* [Record list]:
..............................

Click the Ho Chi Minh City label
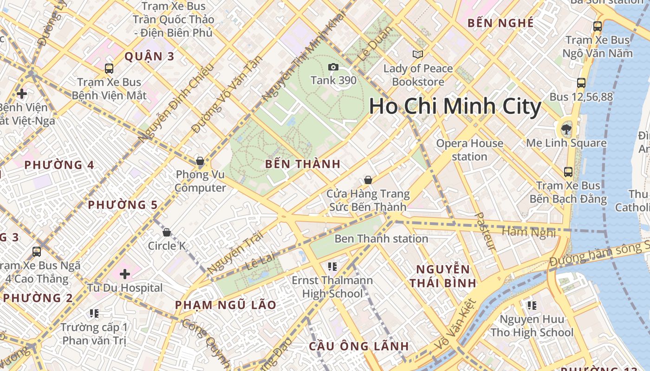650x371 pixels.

..............................

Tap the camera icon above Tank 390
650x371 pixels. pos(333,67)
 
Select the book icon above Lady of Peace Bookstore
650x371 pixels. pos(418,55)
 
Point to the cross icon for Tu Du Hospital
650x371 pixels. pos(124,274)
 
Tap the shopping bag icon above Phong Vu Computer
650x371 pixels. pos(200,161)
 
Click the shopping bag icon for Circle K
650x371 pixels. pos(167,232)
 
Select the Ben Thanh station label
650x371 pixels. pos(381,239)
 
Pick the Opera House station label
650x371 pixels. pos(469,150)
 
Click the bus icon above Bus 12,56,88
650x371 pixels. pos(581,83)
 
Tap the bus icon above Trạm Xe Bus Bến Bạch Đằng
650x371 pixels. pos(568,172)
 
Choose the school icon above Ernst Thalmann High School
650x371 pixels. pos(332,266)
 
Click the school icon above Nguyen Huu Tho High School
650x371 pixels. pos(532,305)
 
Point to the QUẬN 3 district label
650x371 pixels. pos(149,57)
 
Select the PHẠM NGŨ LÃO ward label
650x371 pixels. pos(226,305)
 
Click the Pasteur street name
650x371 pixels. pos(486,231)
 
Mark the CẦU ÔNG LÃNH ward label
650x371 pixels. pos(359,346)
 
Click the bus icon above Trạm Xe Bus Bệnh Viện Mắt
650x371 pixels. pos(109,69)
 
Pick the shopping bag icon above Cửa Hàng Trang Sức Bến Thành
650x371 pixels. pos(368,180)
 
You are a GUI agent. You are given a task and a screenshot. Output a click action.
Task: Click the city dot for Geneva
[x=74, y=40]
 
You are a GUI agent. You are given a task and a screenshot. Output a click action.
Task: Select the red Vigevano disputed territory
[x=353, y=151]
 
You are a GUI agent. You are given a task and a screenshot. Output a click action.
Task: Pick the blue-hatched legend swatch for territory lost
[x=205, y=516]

..............................

* [Exercise objective]:
Select each line from the records that contains the word "above" and copy those lines in full.

* [The reply]:
Tap the camera icon above Tank 390
Select the book icon above Lady of Peace Bookstore
Tap the shopping bag icon above Phong Vu Computer
Click the bus icon above Bus 12,56,88
Tap the bus icon above Trạm Xe Bus Bến Bạch Đằng
Choose the school icon above Ernst Thalmann High School
Click the school icon above Nguyen Huu Tho High School
Click the bus icon above Trạm Xe Bus Bệnh Viện Mắt
Pick the shopping bag icon above Cửa Hàng Trang Sức Bến Thành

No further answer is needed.